Former South Dakota governor Janklow facing terminal cancer

SIOUX FALLS, South Dakota (Reuters) - Former four-term South Dakota Governor Bill Janklow said on Friday he was dying from a “very far advanced” brain cancer and doctors have told him he does not have long to live.

Janklow, 72, who also served a brief stint in the House of Representatives before resigning in 2003 after a manslaughter conviction following a fatal car crash, said he first learned of the cancer a few weeks ago and planned to submit to experimental treatments.

“It’s a condition that is not treatable. It is throughout my brain,” Janklow told a news conference at his Sioux Falls, South Dakota, law office.

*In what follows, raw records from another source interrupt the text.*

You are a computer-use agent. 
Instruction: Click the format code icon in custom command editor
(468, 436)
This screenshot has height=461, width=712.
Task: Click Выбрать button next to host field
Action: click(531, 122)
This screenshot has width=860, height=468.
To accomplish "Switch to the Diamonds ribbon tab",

Janklow described himself as “as outspoken, opinionated and as strong-willed as anybody” during a 15-minute meeting with reporters. He was trying cases less than a month ago, and said he has seen doctors in Sioux Falls and at the Mayo Clinic.

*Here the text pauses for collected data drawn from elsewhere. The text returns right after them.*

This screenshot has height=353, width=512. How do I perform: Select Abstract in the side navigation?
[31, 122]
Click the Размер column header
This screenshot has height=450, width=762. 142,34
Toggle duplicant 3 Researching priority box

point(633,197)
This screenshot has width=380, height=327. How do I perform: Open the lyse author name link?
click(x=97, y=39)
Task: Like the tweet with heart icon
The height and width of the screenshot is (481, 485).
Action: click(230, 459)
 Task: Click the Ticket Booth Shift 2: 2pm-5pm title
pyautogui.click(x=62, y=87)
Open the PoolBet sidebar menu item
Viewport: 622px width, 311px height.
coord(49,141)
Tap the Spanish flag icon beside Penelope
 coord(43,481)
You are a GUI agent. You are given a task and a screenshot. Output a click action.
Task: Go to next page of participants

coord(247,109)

Elected as state attorney general in 1975 and to his first term as governor four years later, Janklow lured the credit card business of Citibank to South Dakota 30 years ago, driving a financial services boom for what was then a mainly farming state.

Janklow said he would return to the Mayo Clinic on Monday, but there was a less than 50 percent chance treatments would lead to any improvement.

“I know it is over, I know I am at the end of the trail, but I don’t hurt,” Janklow said.

Janklow said he wasn’t feeling well, but initial tests had not revealed a problem. Additional tests were conducted and a brain scan in Sioux Falls turned up an “expansive” cancer, he said.

Janklow expressed regret about the accident that killed Minnesota motorcyclist Randy Scott eight years ago. He ran a stop sign and collided with Scott’s motorcycle. Convicted of manslaughter, Janklow served 100 days in prison.

“I gave a damn about what I did,” he said. “If I had it to do over I would do everything I did except I would stop at a stop sign.”